Du point de vue des apparence, sur l’échelle de Richter de la politesse, on préfèrera forcément les premiers aux secousses des seconds, mais ce serait en oubliant les conséquences. Il en retourne bien plus que de mots et de morgue, il est question de vie et de mort. La mort, elle aussi, apparaît calme et paisible. Le défunt est droit dans ses bottes, rassurant par sa prévisible rigidité figée. Doit-on pour autant préférer la mort au vacarme excité de cette vie mouvante et criante ?
Car dans le plus grand calme et sans un mot plus haut que l’autre, l’élégance en costume et sa poigne de velours condamnent de plus en plus de monde à une mort lente, par écrasement sous les poids combinés de la pauvreté, de la précarité, de la répression et de l’humiliation. Par de froids calculs tout à fait polis et mesurés, il faut équilibrer les budgets tout en ménageant les grandes fortunes. On peut donc signer la sentence sous la forme d’un contrat, d’un traité de libre échange ou d’une loi. On raie les aspérités de la vie par un document plat qui ne contient aucune grossièreté et ne fait aucun bruit, un document polis, mais qui tue.

» À FAIRE
Indiquez si chacune de ces affirmations concorde avec l'extrait fourni en répondant par oui ou par non et en citant les mots de l'extrait qui tranchent. (a) La mort y est décrite comme calme et paisible. (b) L'extrait affirme qu'il faut faire davantage payer les grandes fortunes pour équilibrer les budgets. (c) La sentence peut prendre la forme d'un traité de libre échange. Les lignes ci-dessous proviennent d'une autre source.

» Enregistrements
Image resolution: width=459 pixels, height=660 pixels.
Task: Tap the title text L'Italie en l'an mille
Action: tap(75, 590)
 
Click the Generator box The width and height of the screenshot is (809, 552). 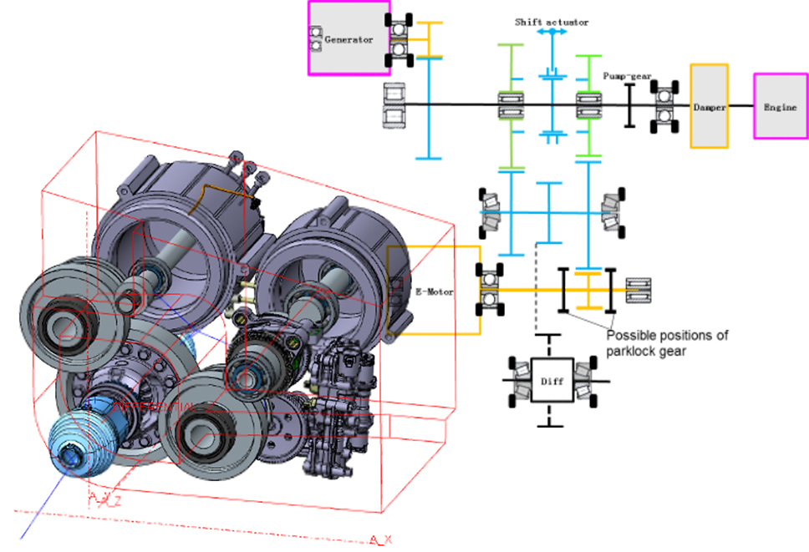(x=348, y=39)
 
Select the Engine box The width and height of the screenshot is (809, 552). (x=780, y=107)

» CORRIGÉ
(a) Oui : « La mort, elle aussi, apparaît calme et paisible. »
(b) Non : « il faut équilibrer les budgets tout en ménageant les grandes fortunes »
(c) Oui : « On peut donc signer la sentence sous la forme d’un contrat, d’un traité de libre échange ou d’une loi. »